Kurze Aufgabe = Gib aus dem Textauszug zur Zwischenlagerung von Atommüll den Abschnitt von „Daher hat die“ bis „der BGZ überreicht.“ wortgetreu aus.

Textauszug =
┏━━

Daher hat die Bundesgesellschaft für Zwischenlagerung (BGZ) nun ein Forschungsprogramm vorgelegt, wie sie die Sicherheitsanforderungen an eine verlängerte Zwischenlagerung erreichen will. Die Bürgeriniativen in Gorleben und Ahaus haben in einer gemeinsamen Stellungnahme ihre Kritikpunkte zusammengefasst und der BGZ überreicht.

Währenddessen fand in Lubmin im Rahmen der atomrechtlichen Bürgerbeteiligung der Erörterungstermin für den kompletten Neubau einer Zwischenlagerhalle für hochradioaktiven Strahlenmüll statt. Der Neubau ist notwendig, weil die baulichen Nachrüstungen aufgrund erhöhter Terrorbedrohung wegen statischer Probleme an der alten Halle nicht durchgeführt werden können. Lubmin wäre – wenn man so will – der Lakmustest, wie ein neues Konzept für die Langzeit-Zwischenlagerung aussehen könnte. Der BUND in Mecklenburg-Vorpommern hat gemeinsam mit dem Bundesverband Einwendungen erhoben und fachlich untermauert.

Auch das Nationale Begleitgremium bei der Endlagersuche hatte sich aufgrund des Zusammenhangs jüngst in Ahaus (NRW) intensiv mit der Langfrist-Zwischenlagerung befasst und dazu Vertreter:innen der Bundesgesellschaft für Zwischenlagerung, der JEN aus Jülich und vom Atomforschungsreaktor in München Garching sowie Vertreter:innen aus der Politik und der Bürgerinitiaven eingeladen. Siehe dazu auch: Nationales Begleitgremium: Zwischenlagerung von Atommüll, nukleare Laufzeitverlängerung und die Endlagersuche

Die BGZ hatte jüngst in Essen auf einer Veranstaltung über die Anforderungen an die Langfrist-Zwischenlagerung und einem dazu entwickelten Forschungsprogramm informiert und dazu Vertreter:innen vom BUND und der BI Ahaus eingeladen. Dazu ist hier bei BGZ etwas zum Nachlesen, inklusive dem Forschungsprogramm. Die vier Eingangsstatements als PDF/Zip auch hier. Dort hatte Hartmut Liebermann von der BI Ahaus neben vielen Fachpunkten auch bemängelt, dass die BGZ mit dem Begriff einer „verlängerten Zwischenlagerung“ arbeitet, statt von einer Neugenehmigung der Zwischenlager, um die es sich eigentlich handelt. Außerdem verwies er darauf, dass es bei der Internationalen Atomenergie Agentur üblich wäre, von  „long term storage“ zu sprechen, wenn es um Lagerzeiten von über 50 bis zu 100 Jahren geht. Genau das aber ist inzwischen für alle bundesdeutschen Zwischenlager zu erwarten, weil es – auch nach Aussagen des Präsidenten des für die Endlagersuche zuständigen Bundesamts für die Sicherheit der kerntechnischen Entsorgung (BASE), Wolfram König – zu Verzögerungen bei der Endlagersuche kommen wird.

┗━━

Angezeigte Zeilen =
┏━━

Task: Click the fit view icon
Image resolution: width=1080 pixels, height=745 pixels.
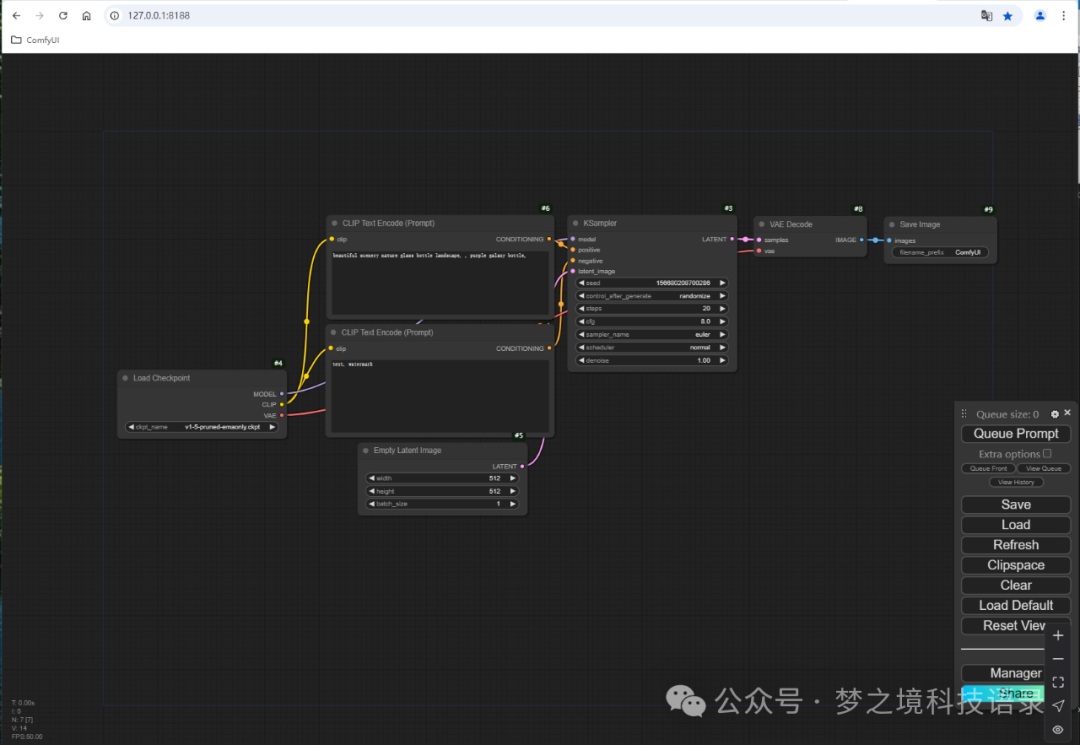Action: (x=1058, y=682)
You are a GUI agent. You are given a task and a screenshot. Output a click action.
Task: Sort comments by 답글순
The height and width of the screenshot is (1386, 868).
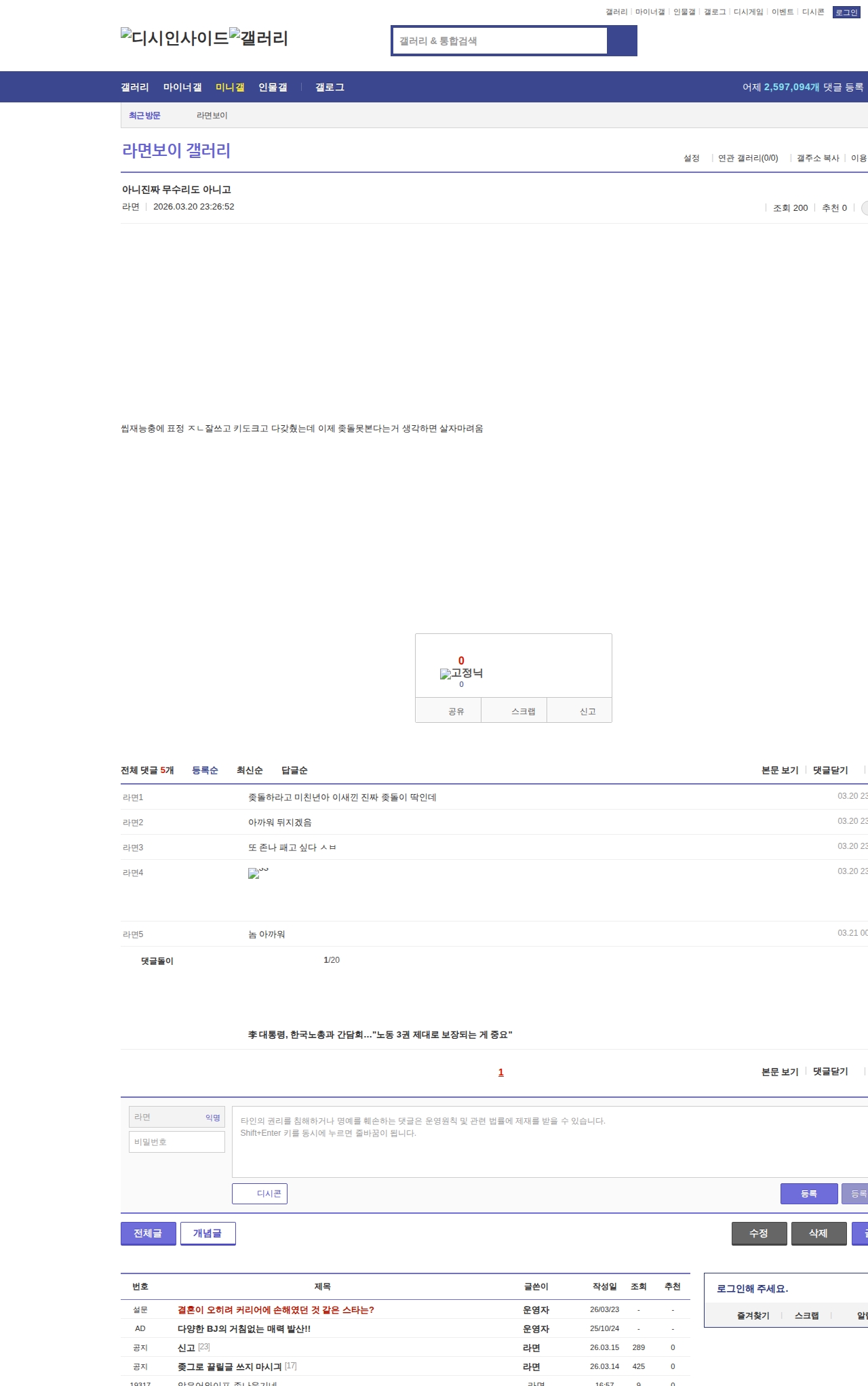click(x=294, y=770)
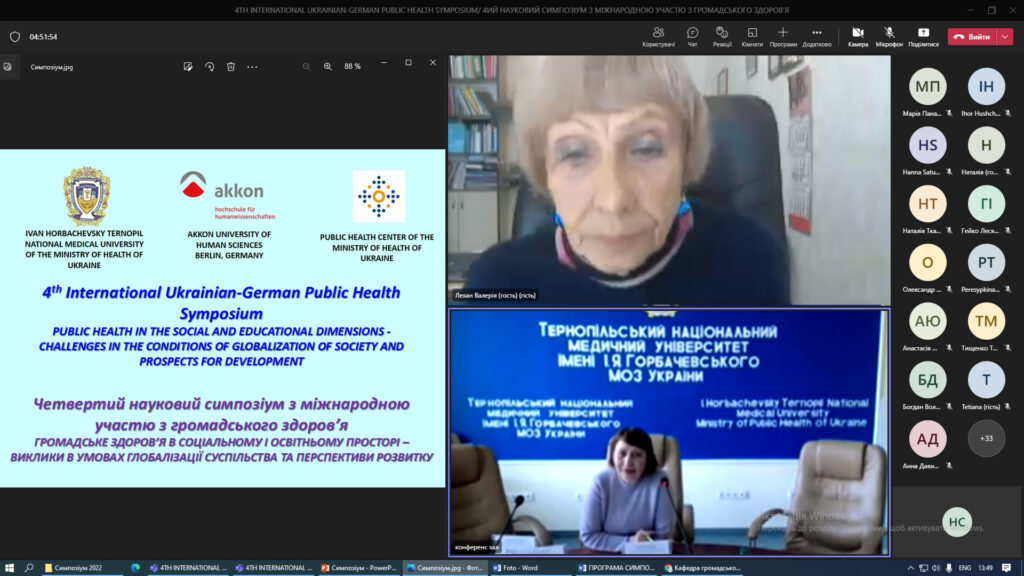Show the +33 additional participants
The width and height of the screenshot is (1024, 576).
pos(986,438)
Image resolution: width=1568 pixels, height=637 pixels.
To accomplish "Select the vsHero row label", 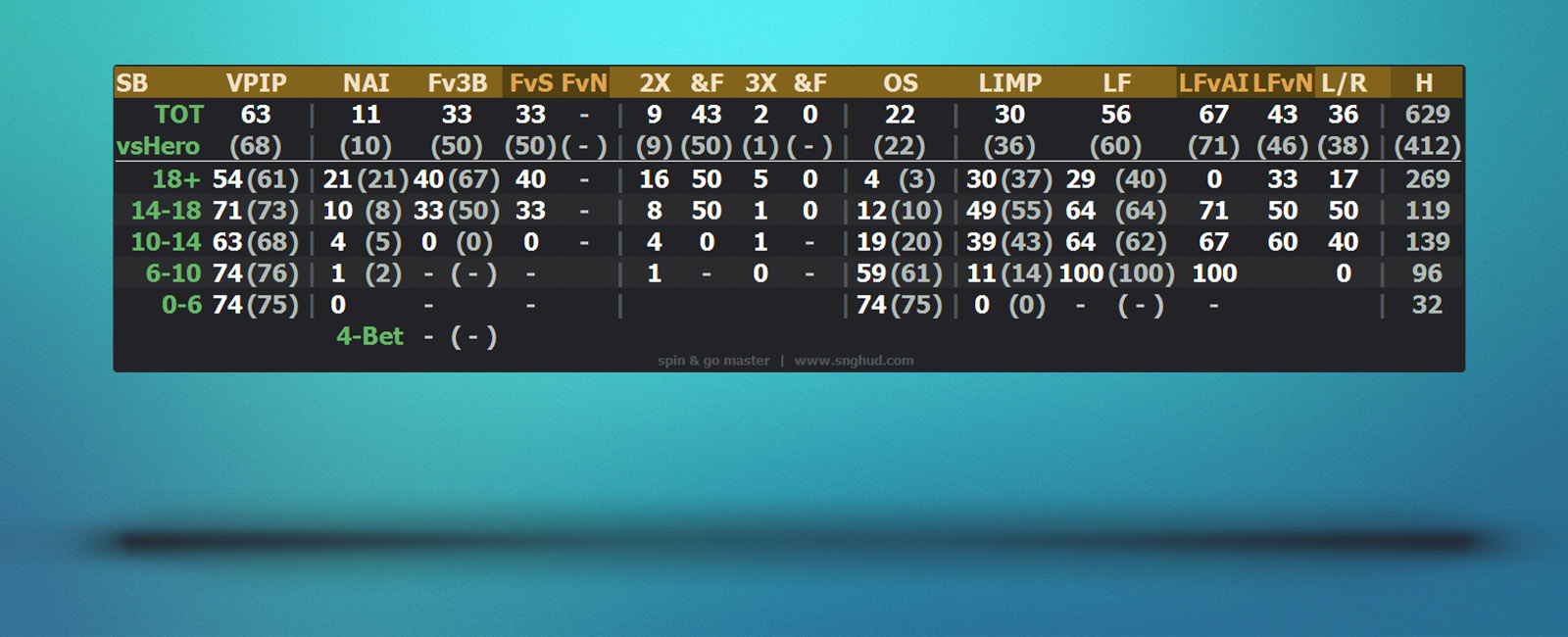I will pos(158,146).
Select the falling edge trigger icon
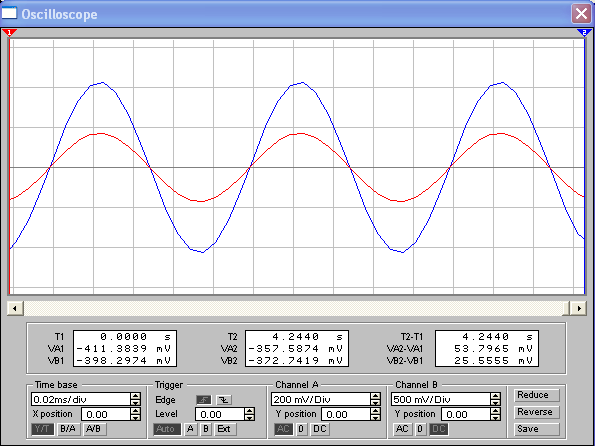 click(224, 400)
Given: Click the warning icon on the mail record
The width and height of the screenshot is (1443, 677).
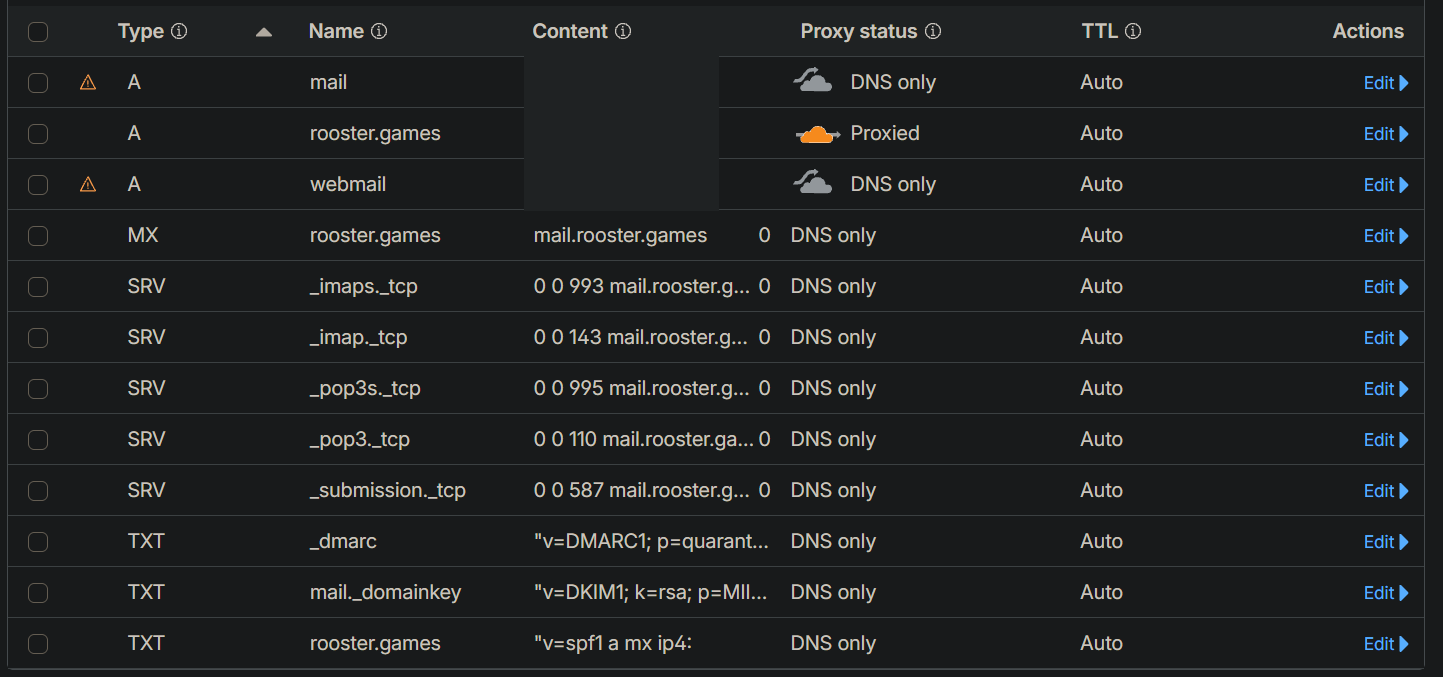Looking at the screenshot, I should (88, 83).
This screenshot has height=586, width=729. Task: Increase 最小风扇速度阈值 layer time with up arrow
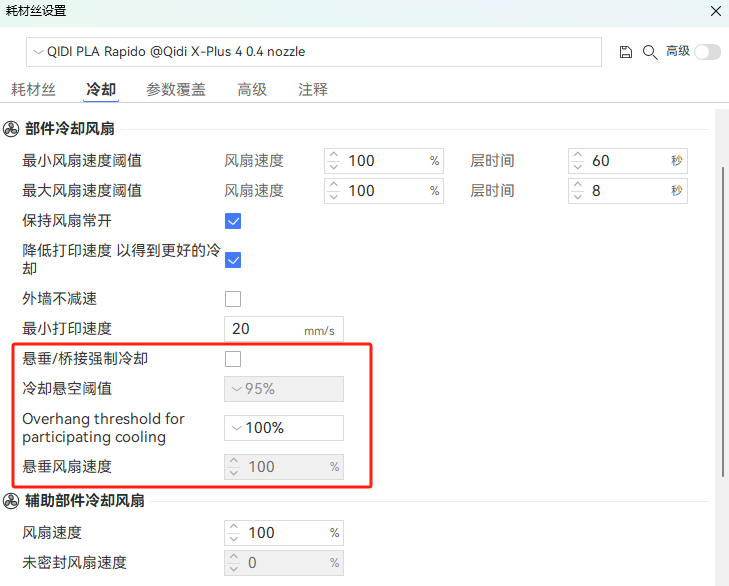(577, 155)
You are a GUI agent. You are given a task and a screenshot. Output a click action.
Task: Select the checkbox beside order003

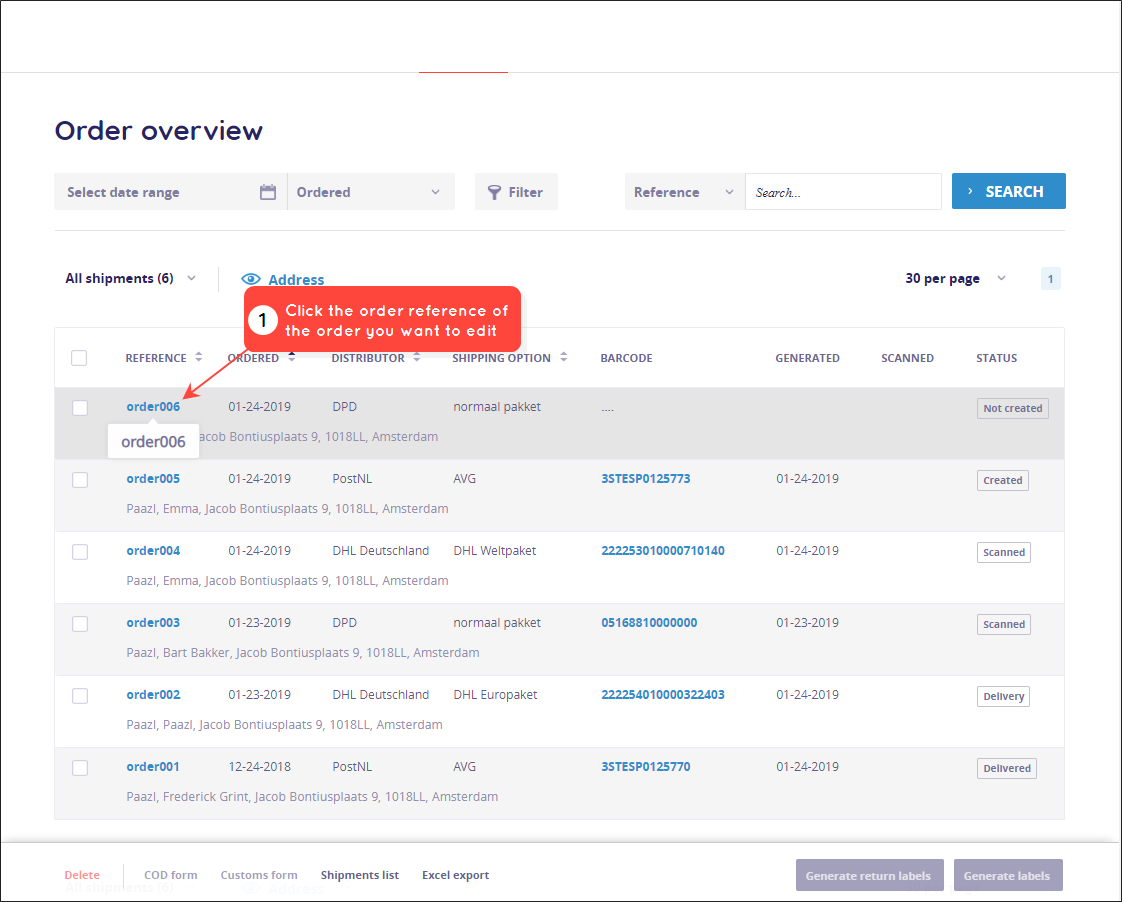click(80, 624)
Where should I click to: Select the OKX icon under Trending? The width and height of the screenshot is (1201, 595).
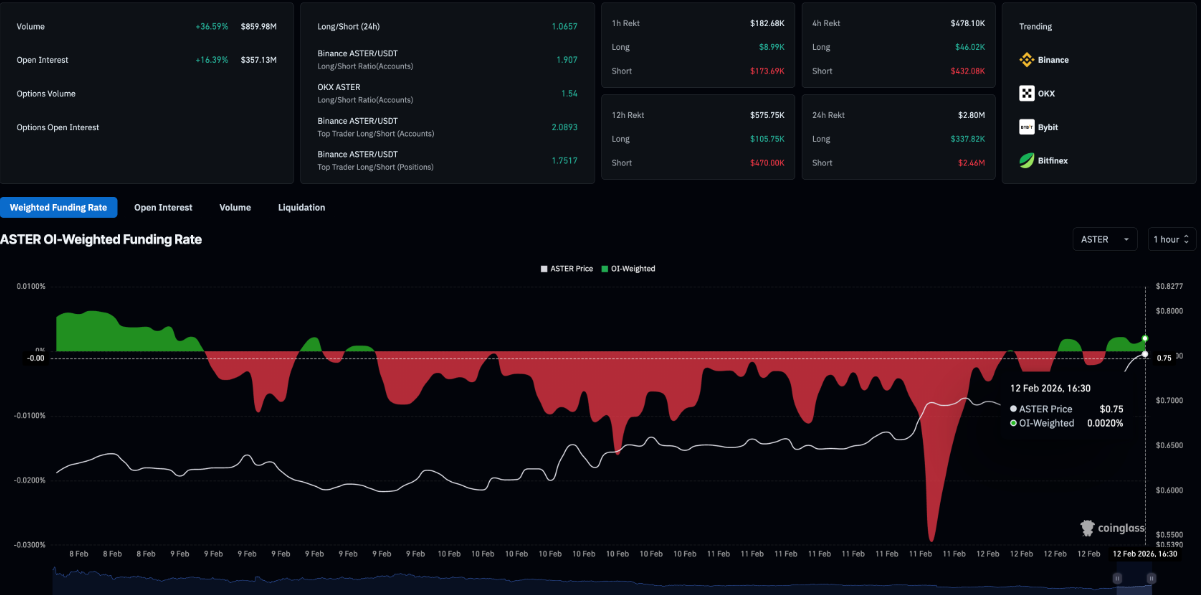pos(1028,93)
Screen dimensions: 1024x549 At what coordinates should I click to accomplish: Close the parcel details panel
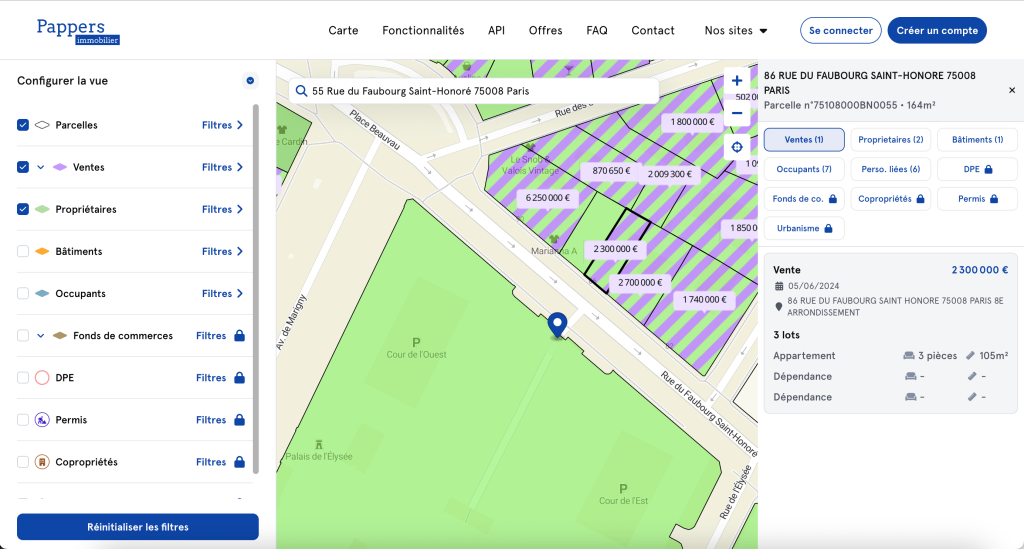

┗━━

Lösung der Aufgabe =
Daher hat die Bundesgesellschaft für Zwischenlagerung (BGZ) nun ein Forschungsprogramm vorgelegt, wie sie die Sicherheitsanforderungen an eine verlängerte Zwischenlagerung erreichen will. Die Bürgeriniativen in Gorleben und Ahaus haben in einer gemeinsamen Stellungnahme ihre Kritikpunkte zusammengefasst und der BGZ überreicht.